The company’s new Metal X machine is the first metal printer to use ADAM technology. According to Reilly, “it unlocks a whole new way to print metal parts. It’s also incredibly flexible in terms of supported materials. Any metal that can be made into powder can be printed. We are stating out with 17-4 and 316L stainless steels. However, we have aluminum, Inconel, titanium and tool steel in beta testing.
“Material costs have not seen steep declines in the last few years,” explains Reilly. “This is because the primary cost driver of any technology curve is volume. As new printing technologies like ADAM make metal printing more accessible, usage will go up causing the price of materials to drop.
“Machine cost is a big inhibitor to adoption, as is safety of material handling,” claims Reilly.” Traditional metal printers run over $500,000 and you need what is essentially a spacesuit to interact with metal in its powder form. By introducing a new way to print metal that has reduced the printer cost to under $100,000 and makes the metal powder safe to handle by binding it in plastic, we are removing these barriers.

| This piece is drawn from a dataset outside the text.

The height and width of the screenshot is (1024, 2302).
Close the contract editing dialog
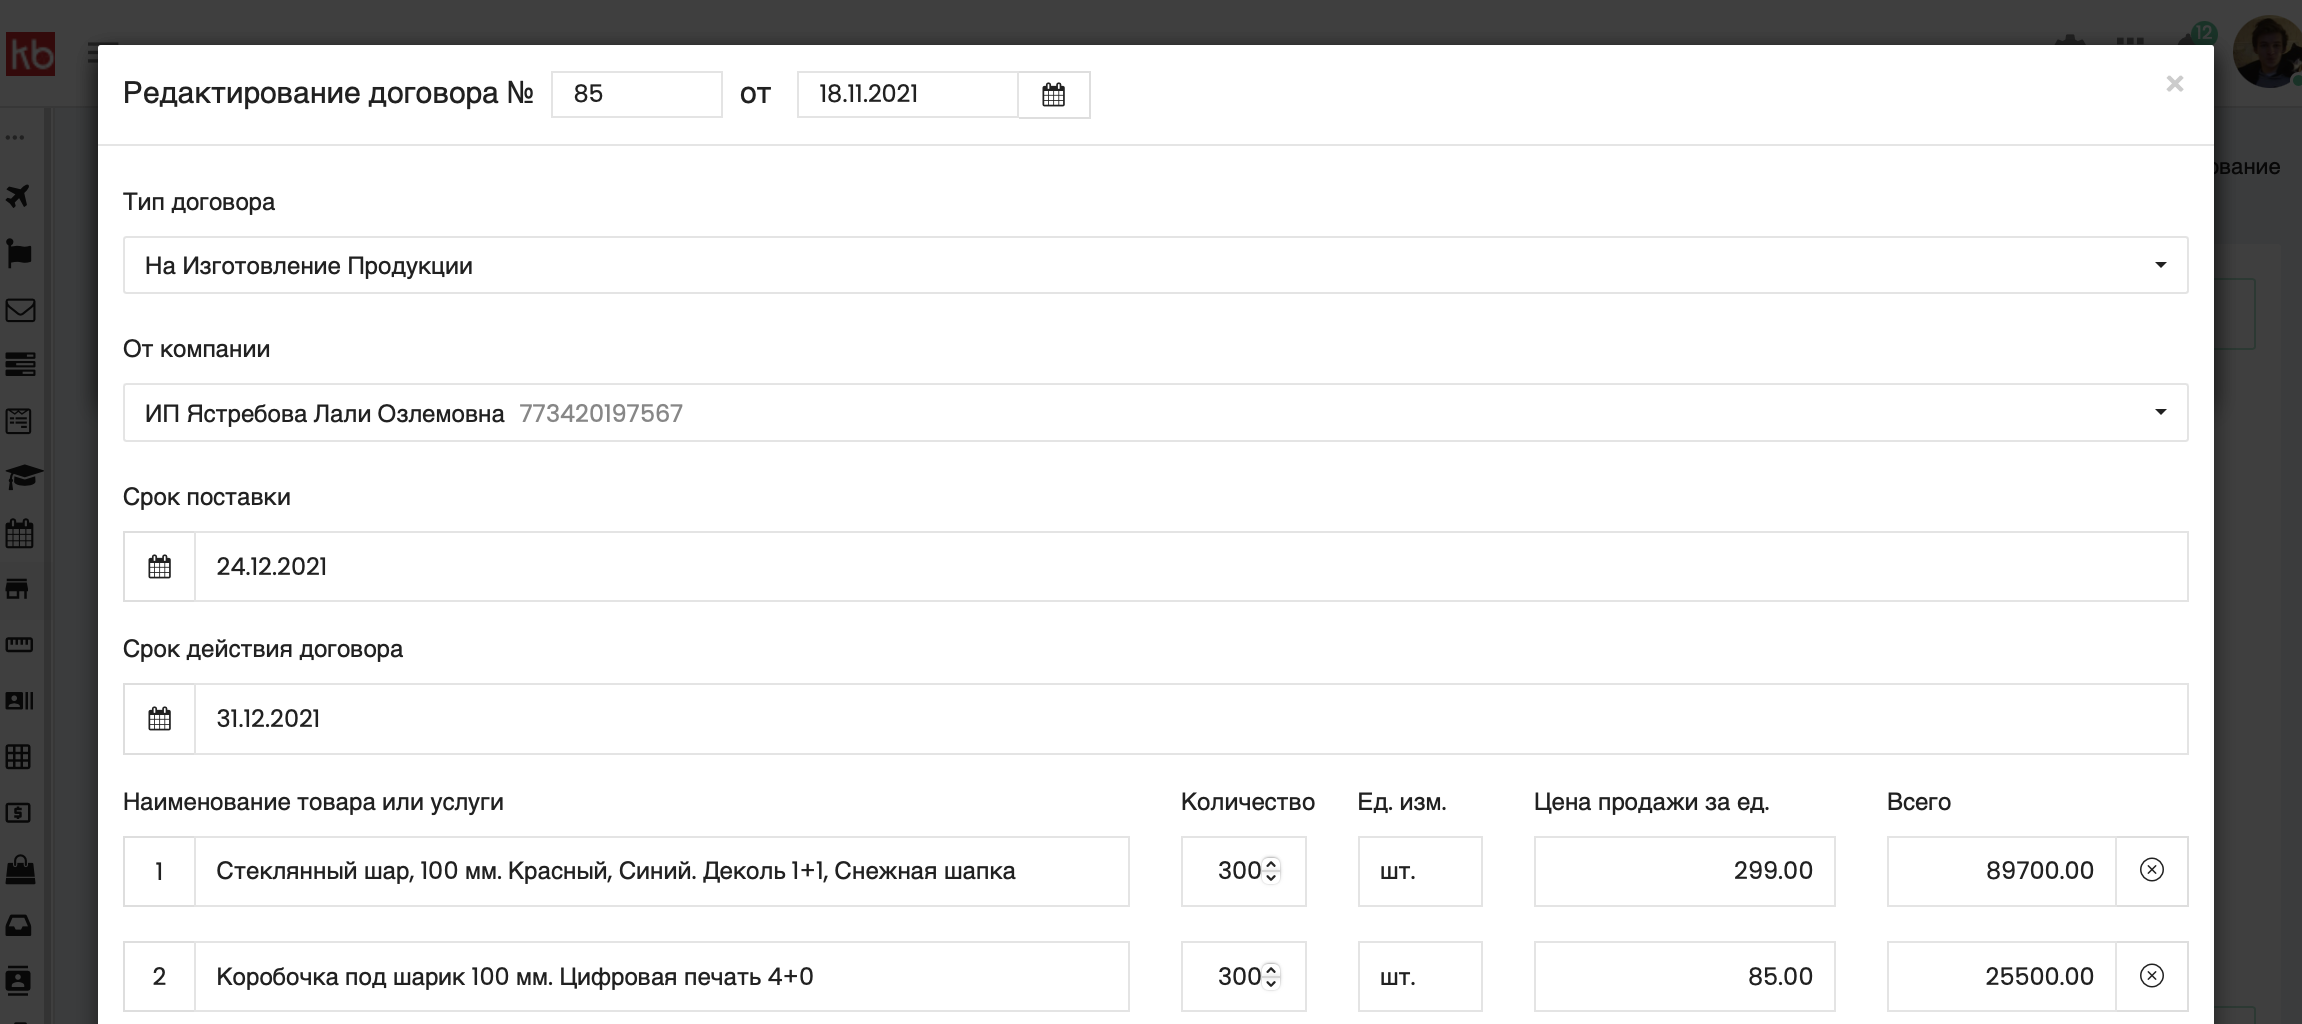pos(2174,84)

“Next, we will be addressing speed of printing through fleets of low-cost metal [printers working] in parallel,” adds Reilly. “We call these ‘print farms.’ They are going to change the way metal parts are made.”
Another new player in the metal 3D printing market is Desktop Metal Inc. It claims that its Studio System, which consists of a printer and a microwave-enhanced sintering oven, is similar to the safest and most widely used 3D printing process—fused deposition modeling (FDM). The company also claims that the machine will be able to print parts using a variety of metals and even more than one metal at a time.

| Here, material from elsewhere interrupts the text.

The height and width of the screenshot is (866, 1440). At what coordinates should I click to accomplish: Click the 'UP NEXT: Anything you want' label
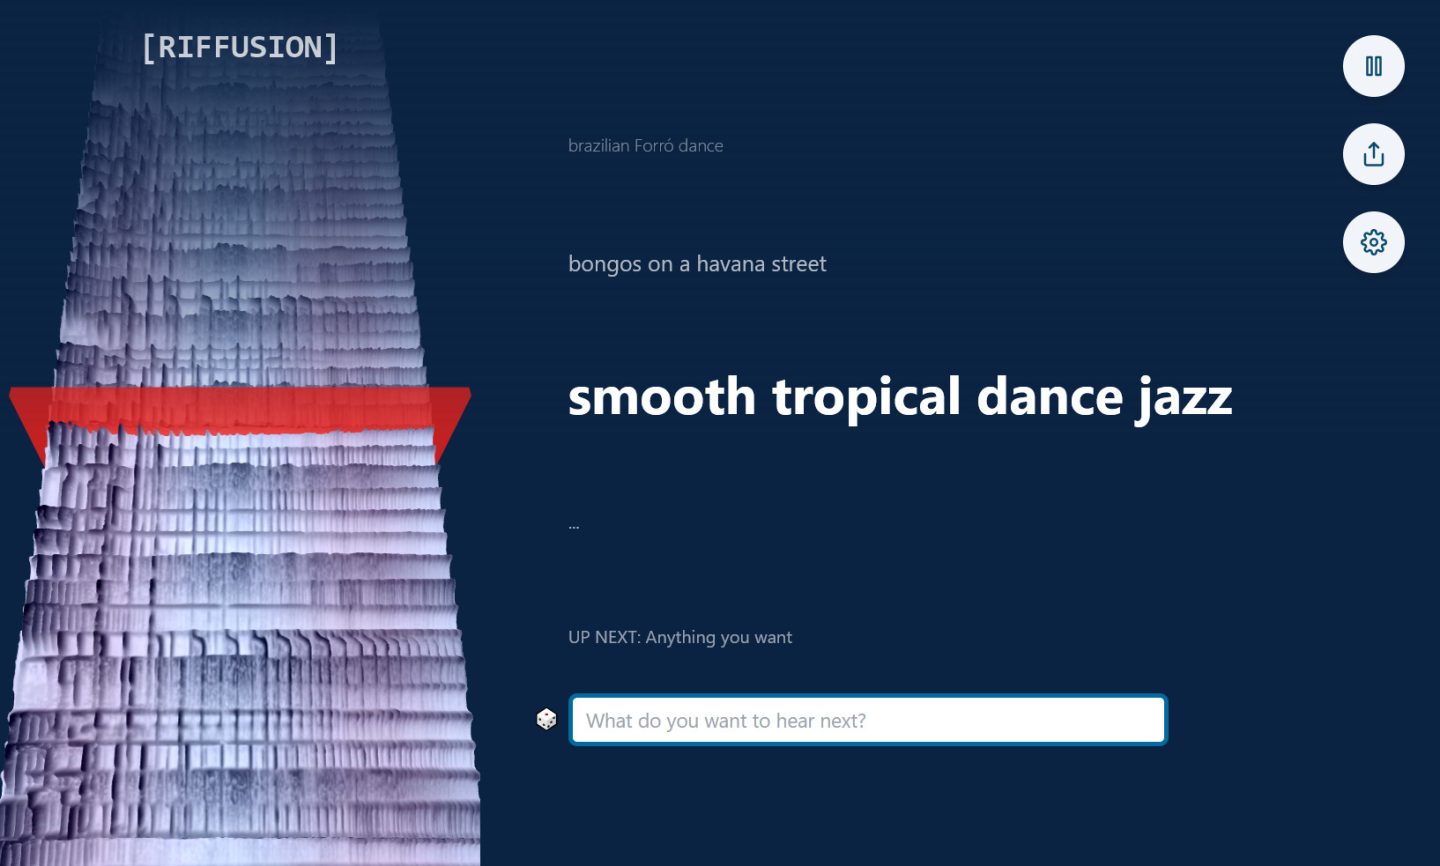pyautogui.click(x=680, y=637)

Instead of using a laser to melt powdered metal, this system uses metal rods in the same way that 3D printers have used plastic in the past. The metal is fused together using a combination of microwaves and a furnace. Desktop Metal calls it “the first office-friendly metal 3D printing system.”

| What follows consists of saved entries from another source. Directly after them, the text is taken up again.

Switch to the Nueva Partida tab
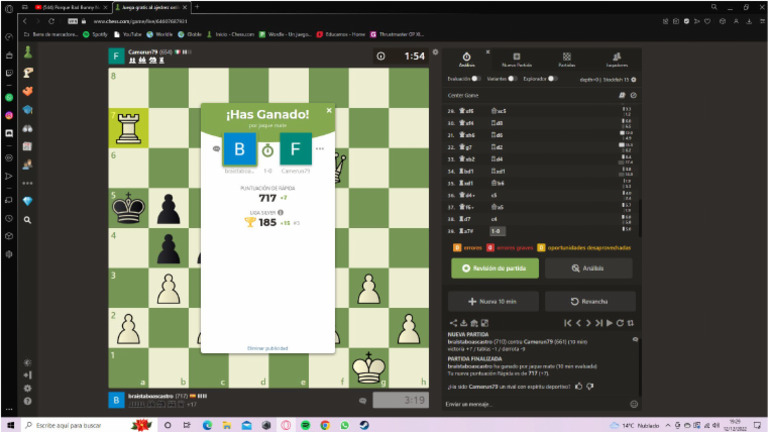This screenshot has height=432, width=768. pyautogui.click(x=516, y=60)
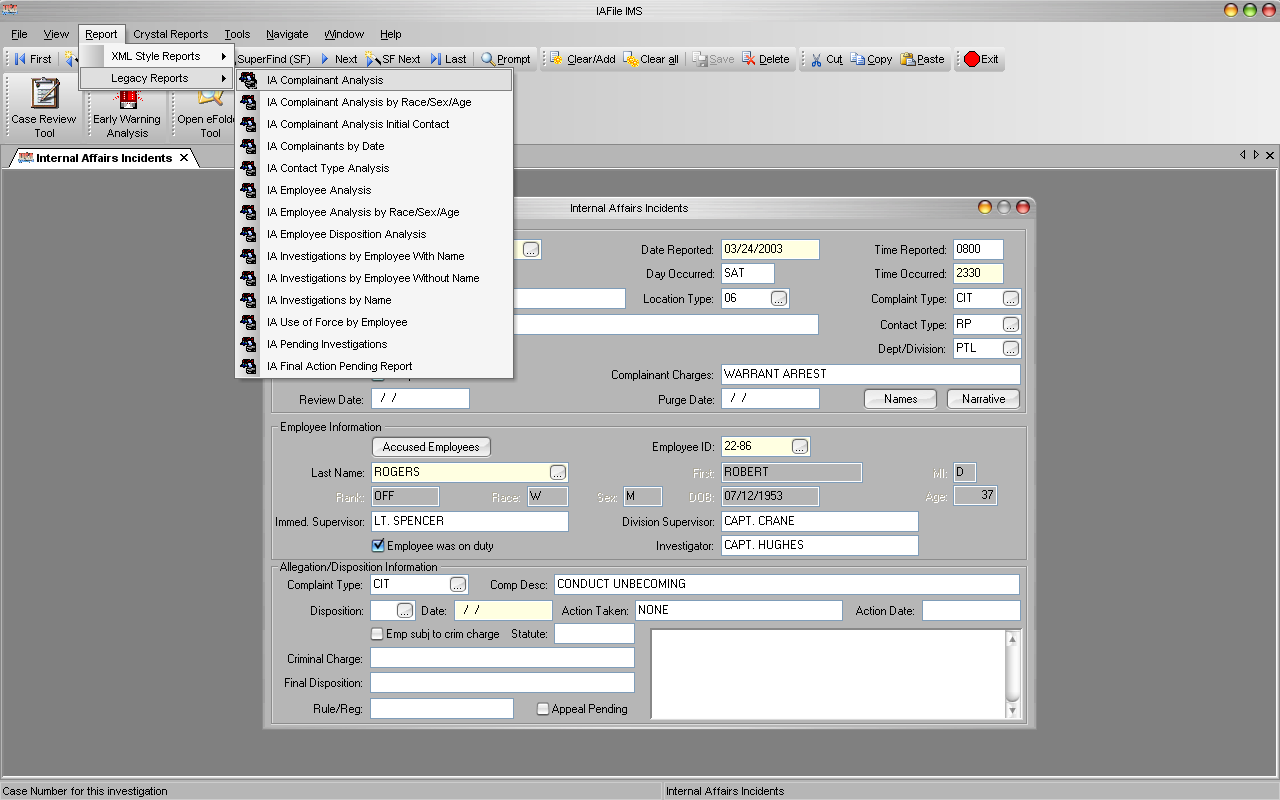Open the Narrative button
The height and width of the screenshot is (800, 1280).
(983, 399)
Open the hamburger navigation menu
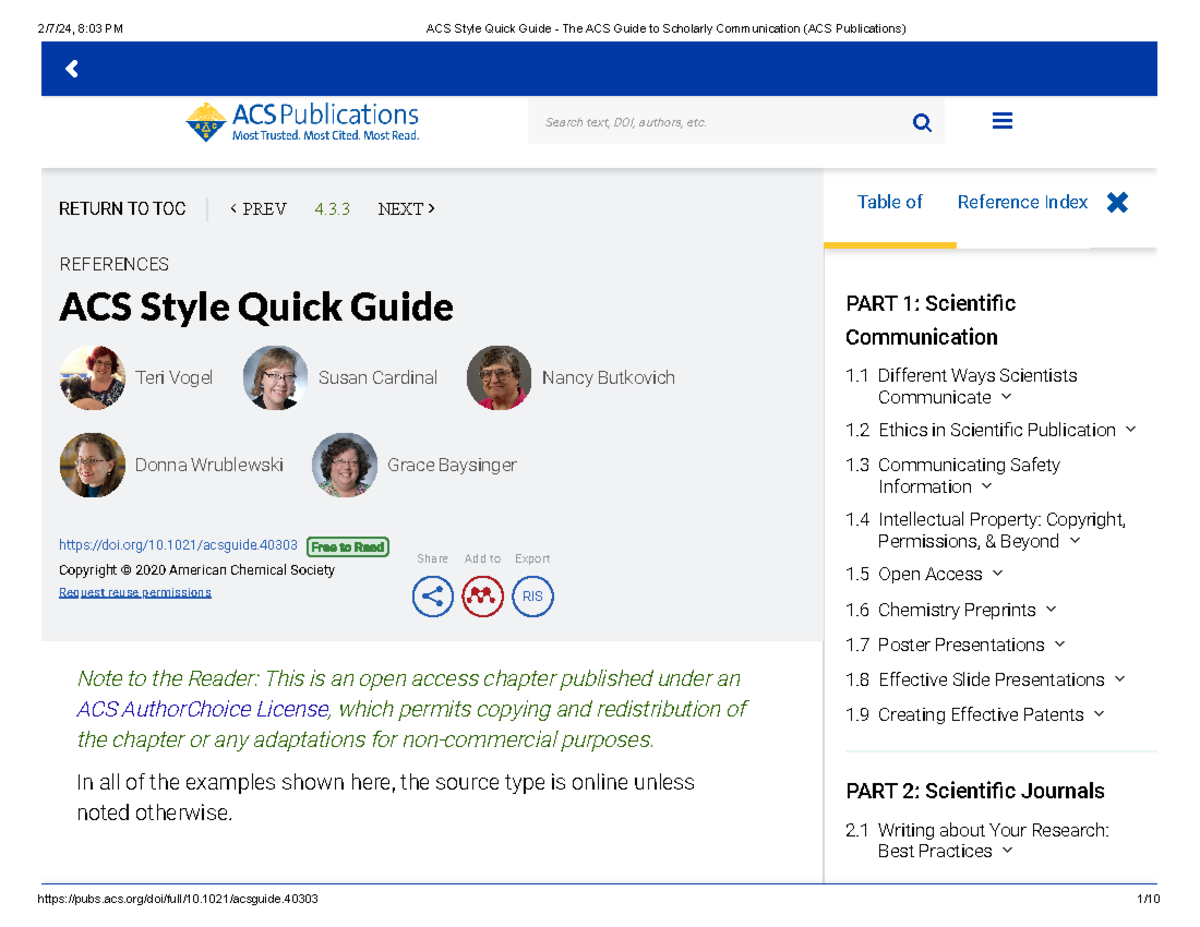1200x927 pixels. pos(1002,120)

“It’s the only metal 3D printing system that is cost-effective for engineering teams,” claims Ric Fulop, CEO and co-founder of Desktop Metal. “For the first time, it’s possible to produce highly complex metal parts and assemblies with metal 3D printing without leaving the office.
“Unlike traditional metal 3D printing processes, the DM Studio System requires no hazardous powders, no lasers and no cutting tools to operate,” says Fulop. “Instead, it uses bound metal deposition, a proprietary process, to make accurate and repeatable parts, similar to FDM.”
Earlier this year, engineers at Lawrence Livermore National Laboratory (LLNL) unveiled two new types of metal additive manufacturing techniques that also hold promise.
One method, called diode-based additive manufacturing (DiAM), uses high-powered arrays of laser diodes, a Q-switched laser and a specialized laser modulator to flash print an entire layer of metal powder at a time, instead of raster scanning with a laser across each layer, as with conventional laser-based powder-bed fusion additive manufacturing systems.
With the process, large metal objects can be printed in a fraction of the time needed for metal 3D printers on the market today.
“The combination of speed and degree of design flexibility afforded through the DiAM method is potentially far beyond that of current powder-bed fusion-based systems,” claims Ibo Matthews, an LLNL scientist heading the research. “By cutting the print time and having the ability to upscale, this process could revolutionize metal additive manufacturing.”
Engineers at LLNL also recently developed a method for printing metal parts that extrudes semisolid metal through a nozzle. The metal is engineered to be a shear thinning material, which means it acts like a solid when standing still, but flows like a liquid when a force is applied.
Instead of starting with metal powder, the direct metal writing technique uses an ingot that’s heated until it reaches a semisolid state. Solid metal particles are surrounded by a liquid metal, resulting in a paste-like behavior. Then it’s forced through a nozzle.